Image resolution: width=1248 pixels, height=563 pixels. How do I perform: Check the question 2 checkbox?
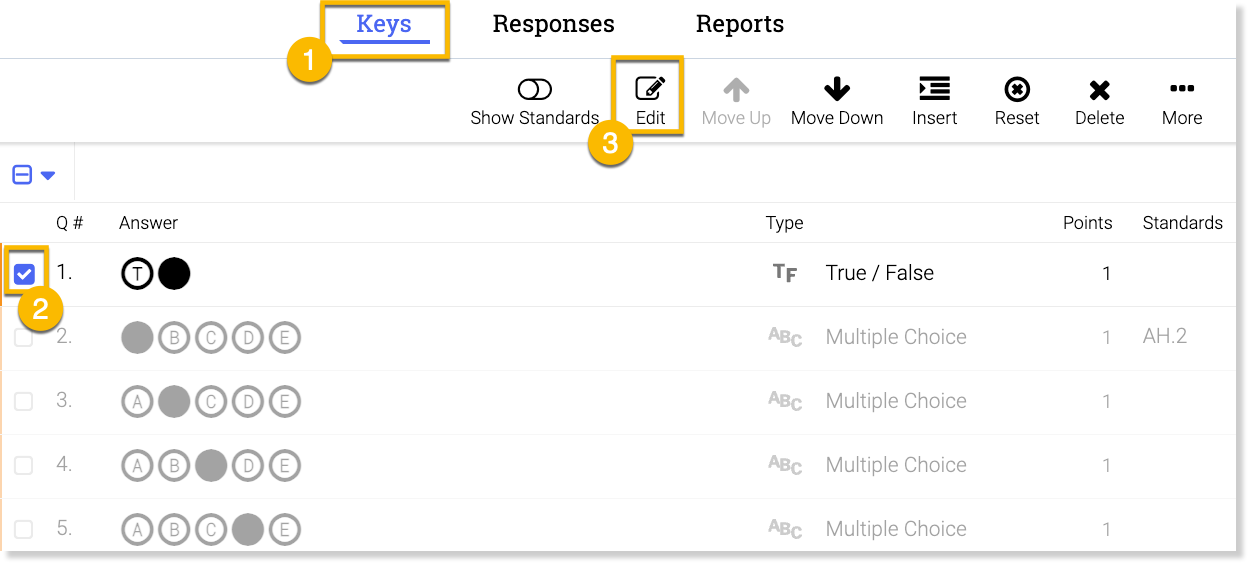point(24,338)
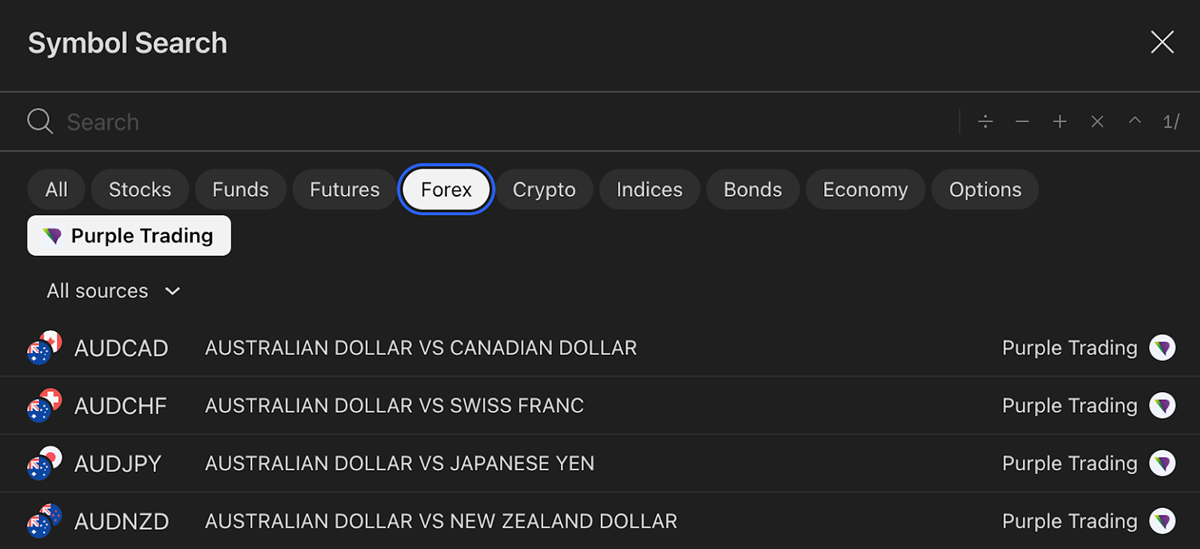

——————————

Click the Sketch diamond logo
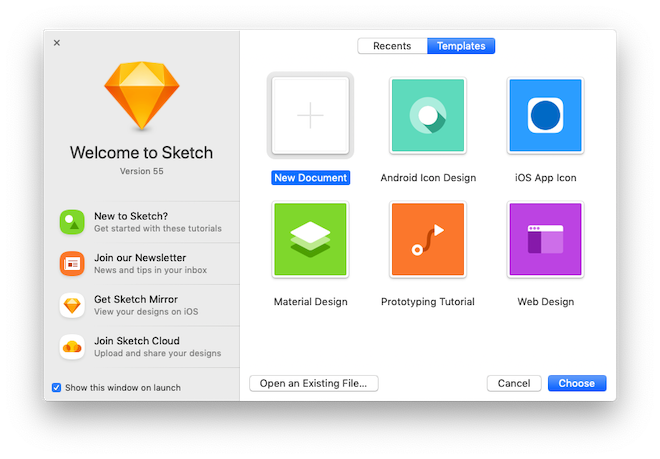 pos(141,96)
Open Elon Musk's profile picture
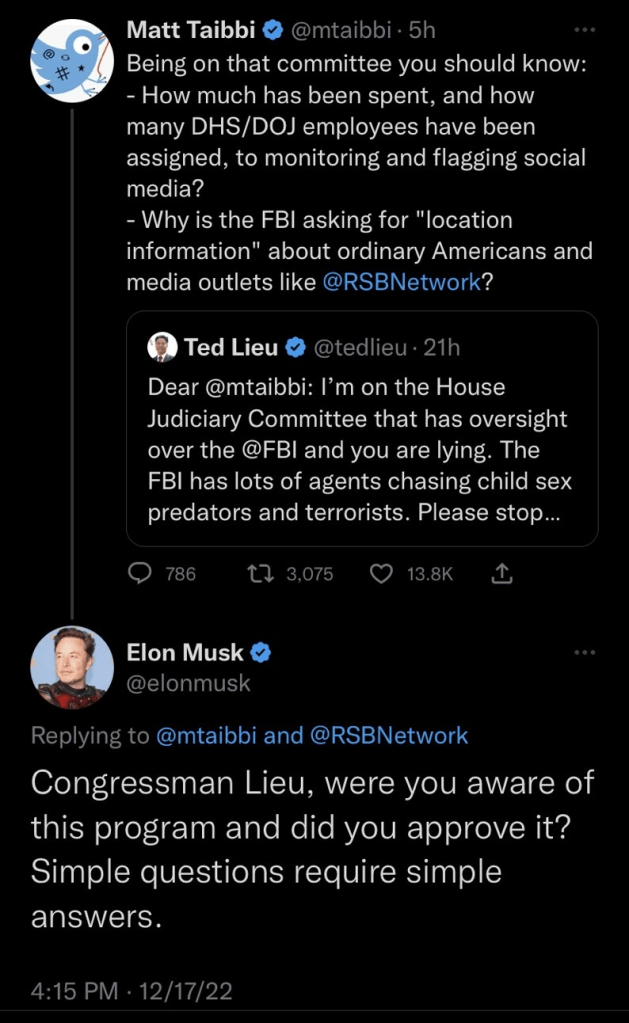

——————————

Activity >> Reproduce exactly the lines above that run from the one with "Click the Sketch diamond logo" to the one with "Open Elon Musk's profile picture", both included, leaving pictures out.

Answer box >>
Click the Sketch diamond logo
 pos(141,96)
Open Elon Musk's profile picture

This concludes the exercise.